What can researchers and practitioners do to address this trifecta of ACEs? The key to prevention, Jones Harden says, is to regard very young children of color who are living in poverty as a singular population. “Think of them as a unique group,” she says.

“I’m not saying that we need to place these kids in adoption or in better foster homes,” Jones Harden stated, but that we “have an opportunity to address the needs of these children by intervening into their families very early on in the developmental trajectory.”

Early intervention strategies

Noting that she has been “getting earlier and earlier in my work because I became convinced that if you’re really serious about prevention, then you want to start at the very beginning,” Jones Harden said that her work proceeds from the principle that “infancy is not only a time of vulnerability, it’s a time of opportunity.”

Although the first five years of life are generally understood to be critical for neurological development, Jones Harden’s research shows that to counteract the impact of adversity on young children, particularly maltreated children, interventions should ideally take place before the child reaches age 2, when the brain has more plasticity and neural pathways form at great speed.

It is particularly important for infants to receive stimulation for language development, especially at the critical point of six to seven months, she explained, citing the work of British child psychiatrist Michael Rutter, who studied the development of children who spent their early life in impoverished Romanian orphanages. Rutter and his team found that children who were adopted from the orphanage before they were six months old tended to fare better psychologically and developmentally as teenagers than those who left later. Children who stayed longer in this toxic environment had trouble catching up in later years, when their brains were less plastic.

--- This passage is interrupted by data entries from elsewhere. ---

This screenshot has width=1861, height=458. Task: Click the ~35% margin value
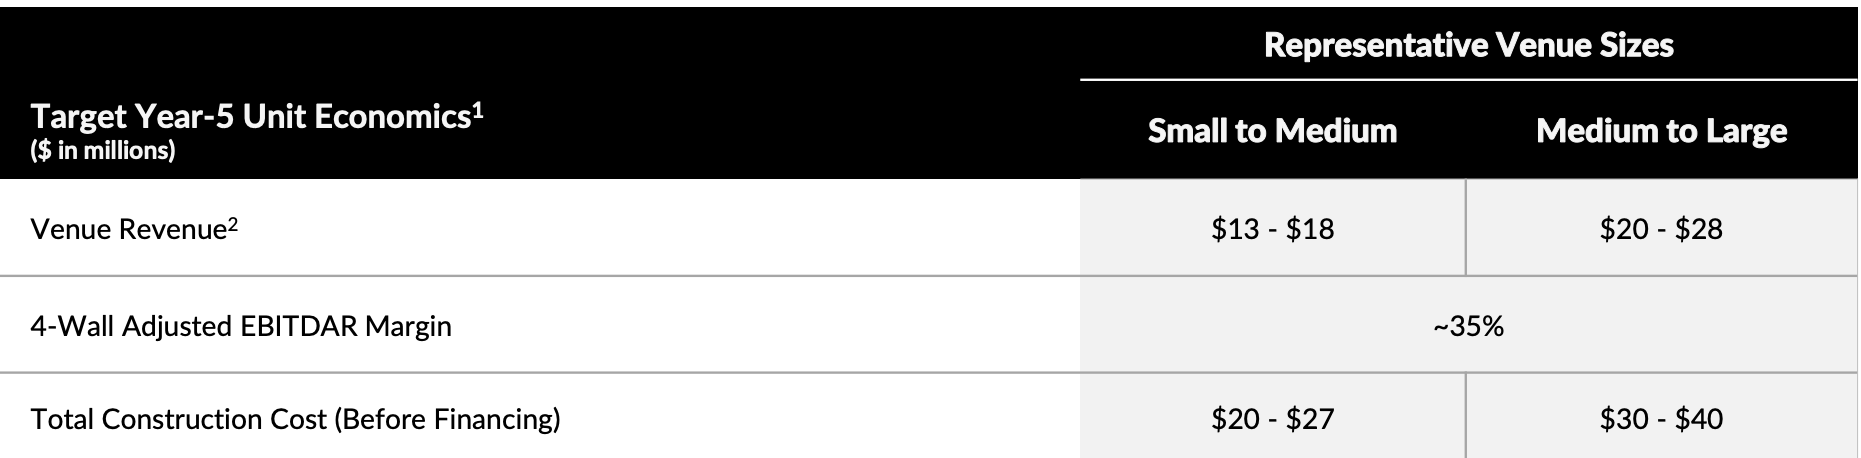click(x=1468, y=327)
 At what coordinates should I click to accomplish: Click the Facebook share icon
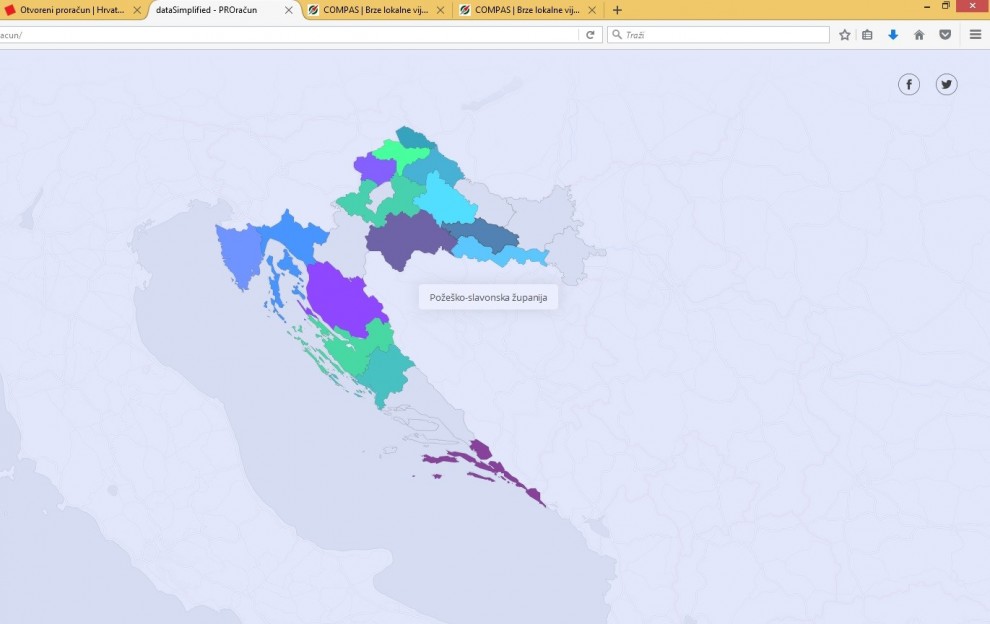pos(908,85)
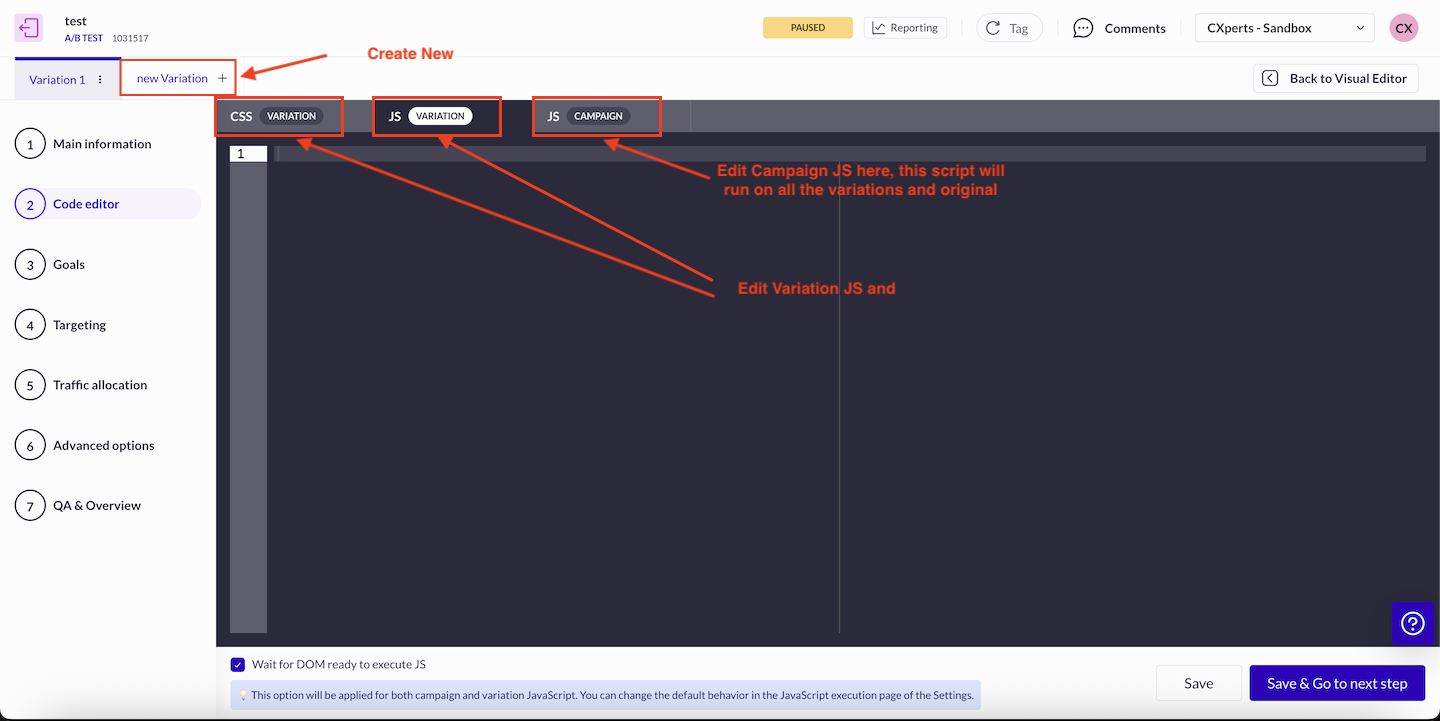Click the Tag refresh button

[1008, 28]
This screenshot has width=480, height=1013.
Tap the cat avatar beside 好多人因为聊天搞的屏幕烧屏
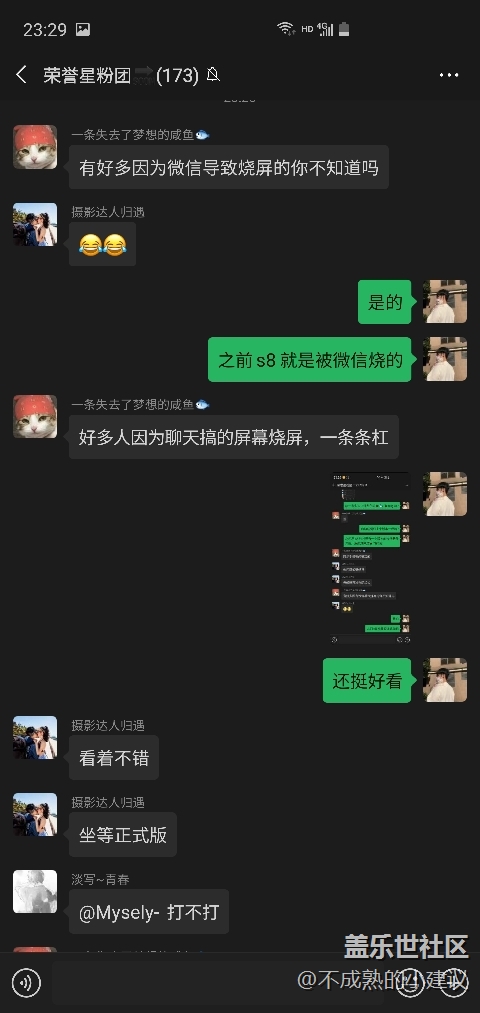pyautogui.click(x=35, y=417)
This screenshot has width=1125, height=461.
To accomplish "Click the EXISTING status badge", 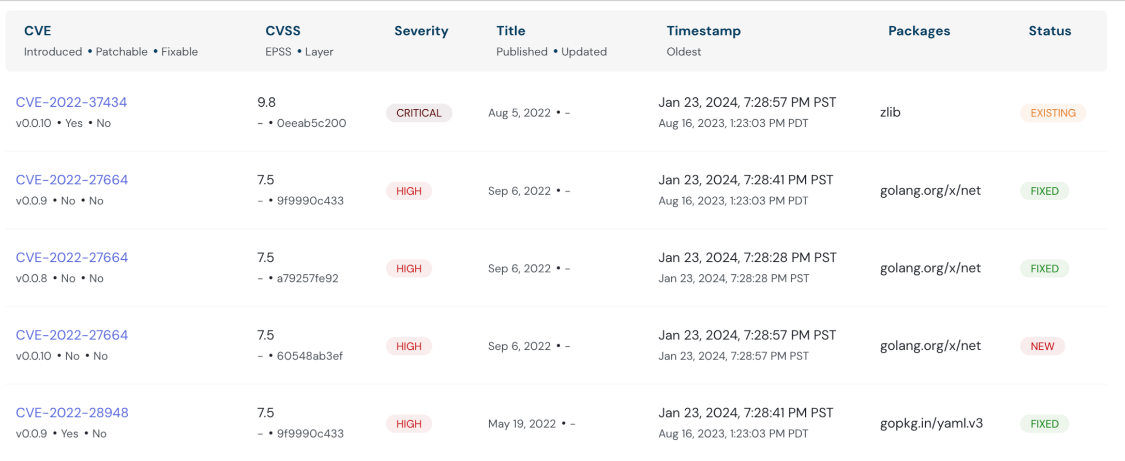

Jones Harden and her team are also doing research on ways to decrease the amount of toxic stress some children are dealing with from an early age: what she calls “a chronic activation of the body’s stress syndrome.” This approach has meant incorporating a “biodevelopmental framework” into their research, she explained.

“I never thought as a social worker I would be doing this,” she said of the saliva tests she and her team have been administering to mothers and their children, to determine cellular aging in the brain’s neurons, a way of measuring health disparities associated with early life trauma.

A critical role for social workers

Jones Harden stressed that social workers have a critical role to play in promoting structural changes that would help a child to overcome numerous ACEs, such as poverty, violence, racism, and other systemic disadvantages. Social workers can push for greater coordination among educators, home visitors, and medical teams in the provision of services, and can also advocate for programs that have shown some promise, such as pre-K education, Early Head Start, and ABC (a home visitation program that coaches parents to forge a stronger attachment to their child). An integrated service system is essential, Harden said, because social work researchers and practitioners “cannot be held responsible for child welfare all by ourselves.”

Commenting on Jones Harden’s presentation, Dean Melissa Begg said. “I love the fact that your work is hopeful. You’re not just presenting an analysis of predictors and outcomes; you’re painting a picture of actionable steps that we can take to make those outcomes better. That’s really essential.”

Compton Foundation Centennial Professor for the Prevention of Children’s and Youth Problems Jane Waldfogel, who moderated the question-and-answer session, called Jones Harden’s presentation a “tour de force” as it seemed to offer “an entire course in child welfare and early childhood developments in less than an hour.”

About the Mary Funnyé Goldson Lecture

Established in honor of Mary Funnyé Goldson, a beloved member of Columbia School of Social Work’s faculty, this annual lecture aims to expand the knowledge and strengthen the social work practice of family and child support professionals.